◆ **Extract to read**:
(begin)

Partitioning is the database process where very large tables are divided into multiple smaller parts. By splitting a large table into smaller, individual tables, queries that access only a fraction of the data can run faster because there is less data to scan. The main of goal of partitioning is to aid in maintenance of large tables and to reduce the overall response time to read and load data for particular SQL operations.

Some advantages of database partitioning are as follows :

  • Improve security. In some cases, you can separate sensitive and nonsensitive data into different partitions and apply different security controls to the sensitive data.

  • Improve performance. Data access operations on each partition take place over a smaller volume of data. Correctly done, partitioning can make your system more efficient. Operations that affect more than one partition can run in parallel.

  • Improve scalability. When you scale up a single database system, it will eventually reach a physical hardware limit. If you divide data across multiple partitions, each hosted on a separate server, you can scale out the system almost indefinitely.


There mainly 2 types of database partitioning methods :

  • Vertical Partitioning
  • Horizontal Partitioning (or Sharding)

(end)

◆ **Given exercise 1**: In the listing, reproduce the part that opens with the line containing "Given: Toggle the heart under 学生违纪管理" and closes with the line containing "I will pos(339,51).", substituting "tool bar" for "toolbar" and leaving everything else unchanged.
The passage on database partitioning and the listing that follows it are unrelated pieces of material.

Stored data
(begin)

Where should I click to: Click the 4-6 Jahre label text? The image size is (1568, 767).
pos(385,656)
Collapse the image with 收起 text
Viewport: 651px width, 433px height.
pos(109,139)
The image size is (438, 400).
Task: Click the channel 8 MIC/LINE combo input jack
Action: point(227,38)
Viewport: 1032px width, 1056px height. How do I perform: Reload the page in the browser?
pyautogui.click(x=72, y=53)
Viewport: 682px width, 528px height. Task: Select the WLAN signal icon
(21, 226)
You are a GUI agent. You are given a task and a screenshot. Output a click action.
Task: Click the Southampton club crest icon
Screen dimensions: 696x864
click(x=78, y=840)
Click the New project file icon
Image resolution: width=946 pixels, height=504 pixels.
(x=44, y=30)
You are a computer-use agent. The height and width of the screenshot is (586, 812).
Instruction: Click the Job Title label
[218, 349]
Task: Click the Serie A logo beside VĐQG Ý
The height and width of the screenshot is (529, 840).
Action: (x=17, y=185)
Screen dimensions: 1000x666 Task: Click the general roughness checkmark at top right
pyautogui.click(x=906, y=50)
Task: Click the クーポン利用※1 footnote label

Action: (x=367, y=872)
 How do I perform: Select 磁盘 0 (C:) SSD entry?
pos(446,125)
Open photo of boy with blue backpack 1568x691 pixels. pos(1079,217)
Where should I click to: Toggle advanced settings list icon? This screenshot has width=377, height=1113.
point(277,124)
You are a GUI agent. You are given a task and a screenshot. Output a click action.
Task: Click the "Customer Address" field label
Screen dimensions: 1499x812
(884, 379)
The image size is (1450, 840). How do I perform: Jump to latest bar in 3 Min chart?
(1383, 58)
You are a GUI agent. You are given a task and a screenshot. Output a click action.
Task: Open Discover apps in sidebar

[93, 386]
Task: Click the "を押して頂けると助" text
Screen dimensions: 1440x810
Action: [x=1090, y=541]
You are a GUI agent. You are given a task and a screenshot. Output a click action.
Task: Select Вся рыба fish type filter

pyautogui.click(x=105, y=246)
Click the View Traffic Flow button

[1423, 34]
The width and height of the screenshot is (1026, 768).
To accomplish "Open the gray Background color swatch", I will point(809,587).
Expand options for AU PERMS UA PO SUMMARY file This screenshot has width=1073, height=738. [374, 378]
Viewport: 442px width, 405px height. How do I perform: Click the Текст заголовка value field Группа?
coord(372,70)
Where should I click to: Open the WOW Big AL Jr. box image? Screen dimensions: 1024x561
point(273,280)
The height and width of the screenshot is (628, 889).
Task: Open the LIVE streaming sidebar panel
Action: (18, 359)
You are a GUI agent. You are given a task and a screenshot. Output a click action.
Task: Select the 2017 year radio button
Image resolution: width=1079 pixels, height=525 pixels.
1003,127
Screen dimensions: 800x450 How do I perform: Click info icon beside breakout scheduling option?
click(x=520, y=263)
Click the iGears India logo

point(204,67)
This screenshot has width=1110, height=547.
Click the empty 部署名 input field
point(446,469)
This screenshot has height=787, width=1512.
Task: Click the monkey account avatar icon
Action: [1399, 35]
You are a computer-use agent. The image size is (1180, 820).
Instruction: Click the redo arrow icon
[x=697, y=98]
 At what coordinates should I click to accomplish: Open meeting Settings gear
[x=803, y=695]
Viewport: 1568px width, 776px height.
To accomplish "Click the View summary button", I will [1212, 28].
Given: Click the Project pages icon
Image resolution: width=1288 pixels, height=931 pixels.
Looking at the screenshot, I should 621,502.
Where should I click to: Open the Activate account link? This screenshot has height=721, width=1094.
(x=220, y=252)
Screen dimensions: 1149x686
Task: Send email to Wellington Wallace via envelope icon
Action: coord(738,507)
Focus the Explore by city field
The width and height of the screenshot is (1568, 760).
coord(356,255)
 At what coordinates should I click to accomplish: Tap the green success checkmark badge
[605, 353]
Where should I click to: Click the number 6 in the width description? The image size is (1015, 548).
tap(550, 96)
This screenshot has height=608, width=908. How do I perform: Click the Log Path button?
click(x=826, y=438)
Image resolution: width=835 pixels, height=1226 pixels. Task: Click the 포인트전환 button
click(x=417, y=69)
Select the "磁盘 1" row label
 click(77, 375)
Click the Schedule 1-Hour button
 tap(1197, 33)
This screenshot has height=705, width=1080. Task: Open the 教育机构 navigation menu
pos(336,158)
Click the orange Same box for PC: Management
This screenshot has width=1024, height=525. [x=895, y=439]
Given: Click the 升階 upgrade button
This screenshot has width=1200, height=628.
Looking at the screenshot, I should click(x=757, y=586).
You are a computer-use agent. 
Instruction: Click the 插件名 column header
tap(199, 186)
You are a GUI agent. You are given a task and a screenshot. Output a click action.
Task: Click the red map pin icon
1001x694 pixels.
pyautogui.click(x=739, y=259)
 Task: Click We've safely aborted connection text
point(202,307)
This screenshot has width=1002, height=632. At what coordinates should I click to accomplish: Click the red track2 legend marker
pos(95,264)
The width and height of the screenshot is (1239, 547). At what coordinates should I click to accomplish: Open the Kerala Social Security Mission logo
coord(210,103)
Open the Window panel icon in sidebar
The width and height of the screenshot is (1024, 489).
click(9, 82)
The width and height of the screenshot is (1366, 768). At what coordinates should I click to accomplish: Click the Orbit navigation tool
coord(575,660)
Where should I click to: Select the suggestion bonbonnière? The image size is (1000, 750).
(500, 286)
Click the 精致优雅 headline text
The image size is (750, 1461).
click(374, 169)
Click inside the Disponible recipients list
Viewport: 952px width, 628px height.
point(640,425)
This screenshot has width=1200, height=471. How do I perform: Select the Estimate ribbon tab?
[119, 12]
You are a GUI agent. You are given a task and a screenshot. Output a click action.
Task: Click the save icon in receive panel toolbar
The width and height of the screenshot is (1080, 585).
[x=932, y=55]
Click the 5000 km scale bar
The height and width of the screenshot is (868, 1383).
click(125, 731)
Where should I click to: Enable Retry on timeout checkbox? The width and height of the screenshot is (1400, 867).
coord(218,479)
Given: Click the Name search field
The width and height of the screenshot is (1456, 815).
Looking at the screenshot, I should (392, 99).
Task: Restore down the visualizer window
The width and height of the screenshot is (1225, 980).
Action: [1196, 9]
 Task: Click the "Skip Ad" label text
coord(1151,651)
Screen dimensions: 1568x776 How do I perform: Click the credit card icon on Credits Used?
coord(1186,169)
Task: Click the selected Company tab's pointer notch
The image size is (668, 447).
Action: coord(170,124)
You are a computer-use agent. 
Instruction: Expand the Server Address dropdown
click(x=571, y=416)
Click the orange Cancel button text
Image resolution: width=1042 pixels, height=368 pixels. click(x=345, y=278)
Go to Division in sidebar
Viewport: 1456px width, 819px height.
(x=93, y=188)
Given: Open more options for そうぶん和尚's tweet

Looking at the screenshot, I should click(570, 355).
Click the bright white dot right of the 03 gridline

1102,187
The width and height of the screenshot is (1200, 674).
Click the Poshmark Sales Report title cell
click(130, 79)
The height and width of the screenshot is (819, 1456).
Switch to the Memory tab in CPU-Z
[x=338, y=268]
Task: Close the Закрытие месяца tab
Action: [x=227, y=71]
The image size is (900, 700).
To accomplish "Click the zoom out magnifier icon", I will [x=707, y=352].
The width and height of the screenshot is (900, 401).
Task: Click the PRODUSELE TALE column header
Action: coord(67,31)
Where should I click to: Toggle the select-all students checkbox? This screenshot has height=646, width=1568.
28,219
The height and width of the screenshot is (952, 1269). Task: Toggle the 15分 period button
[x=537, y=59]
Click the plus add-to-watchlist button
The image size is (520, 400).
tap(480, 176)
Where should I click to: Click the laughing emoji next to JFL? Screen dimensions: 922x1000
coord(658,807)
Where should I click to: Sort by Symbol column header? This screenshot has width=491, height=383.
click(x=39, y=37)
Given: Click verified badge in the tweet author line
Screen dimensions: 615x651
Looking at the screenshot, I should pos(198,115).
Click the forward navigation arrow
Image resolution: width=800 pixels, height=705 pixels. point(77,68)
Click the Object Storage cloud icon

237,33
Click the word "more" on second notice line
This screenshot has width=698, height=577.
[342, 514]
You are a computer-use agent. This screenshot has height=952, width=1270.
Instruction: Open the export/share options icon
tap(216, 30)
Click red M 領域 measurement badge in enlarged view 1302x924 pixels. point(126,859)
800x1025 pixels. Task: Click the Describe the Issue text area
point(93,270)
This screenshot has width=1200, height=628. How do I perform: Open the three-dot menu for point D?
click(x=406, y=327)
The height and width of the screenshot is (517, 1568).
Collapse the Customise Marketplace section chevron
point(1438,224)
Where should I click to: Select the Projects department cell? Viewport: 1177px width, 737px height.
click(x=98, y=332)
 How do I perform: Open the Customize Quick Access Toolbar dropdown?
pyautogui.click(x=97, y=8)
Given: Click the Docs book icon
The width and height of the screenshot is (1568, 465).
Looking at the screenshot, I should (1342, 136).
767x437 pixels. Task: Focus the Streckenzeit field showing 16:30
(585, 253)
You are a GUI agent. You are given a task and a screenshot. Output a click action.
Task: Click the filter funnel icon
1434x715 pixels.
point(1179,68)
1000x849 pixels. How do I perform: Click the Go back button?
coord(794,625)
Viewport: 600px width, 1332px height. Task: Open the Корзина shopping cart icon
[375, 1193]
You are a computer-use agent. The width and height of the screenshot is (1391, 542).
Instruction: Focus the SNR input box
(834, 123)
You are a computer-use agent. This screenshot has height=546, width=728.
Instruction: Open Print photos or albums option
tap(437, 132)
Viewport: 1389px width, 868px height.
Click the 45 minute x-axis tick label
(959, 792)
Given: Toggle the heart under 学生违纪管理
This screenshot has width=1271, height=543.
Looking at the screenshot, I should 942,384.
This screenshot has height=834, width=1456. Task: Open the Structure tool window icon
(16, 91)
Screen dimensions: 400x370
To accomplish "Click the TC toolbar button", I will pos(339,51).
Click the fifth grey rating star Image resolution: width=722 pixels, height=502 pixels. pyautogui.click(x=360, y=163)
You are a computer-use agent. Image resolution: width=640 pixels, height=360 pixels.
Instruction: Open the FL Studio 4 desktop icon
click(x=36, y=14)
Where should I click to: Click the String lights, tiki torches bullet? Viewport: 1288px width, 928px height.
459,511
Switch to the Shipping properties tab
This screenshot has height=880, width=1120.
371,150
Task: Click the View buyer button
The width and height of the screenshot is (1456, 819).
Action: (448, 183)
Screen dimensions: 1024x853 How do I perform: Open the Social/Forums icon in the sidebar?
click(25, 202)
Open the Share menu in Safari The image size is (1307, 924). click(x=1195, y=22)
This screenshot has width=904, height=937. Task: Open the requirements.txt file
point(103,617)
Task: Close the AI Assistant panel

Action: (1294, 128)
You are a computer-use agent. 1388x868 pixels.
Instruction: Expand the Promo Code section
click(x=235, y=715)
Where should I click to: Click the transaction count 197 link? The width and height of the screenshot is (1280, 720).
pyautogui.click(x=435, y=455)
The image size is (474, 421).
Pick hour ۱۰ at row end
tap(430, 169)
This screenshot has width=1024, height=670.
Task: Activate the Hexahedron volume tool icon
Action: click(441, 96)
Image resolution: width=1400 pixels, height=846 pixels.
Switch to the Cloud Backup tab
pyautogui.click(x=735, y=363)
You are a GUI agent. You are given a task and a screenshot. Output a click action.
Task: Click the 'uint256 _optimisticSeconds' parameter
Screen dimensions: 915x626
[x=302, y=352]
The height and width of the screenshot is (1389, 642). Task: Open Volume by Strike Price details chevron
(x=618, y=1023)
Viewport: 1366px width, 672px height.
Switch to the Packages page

(end)

◆ **Given exercise 2**: Duplicate the part of the passage on database partitioning that opens with the words containing "Some advantages of" and closes with "run in parallel.".

◆ **Complete answer 1**:
Given: Toggle the heart under 学生违纪管理
This screenshot has width=1271, height=543.
Looking at the screenshot, I should 942,384.
This screenshot has height=834, width=1456. Task: Open the Structure tool window icon
(16, 91)
Screen dimensions: 400x370
To accomplish "Click the TC tool bar button", I will pos(339,51).

◆ **Complete answer 2**:
Some advantages of database partitioning are as follows :

  • Improve security. In some cases, you can separate sensitive and nonsensitive data into different partitions and apply different security controls to the sensitive data.

  • Improve performance. Data access operations on each partition take place over a smaller volume of data. Correctly done, partitioning can make your system more efficient. Operations that affect more than one partition can run in parallel.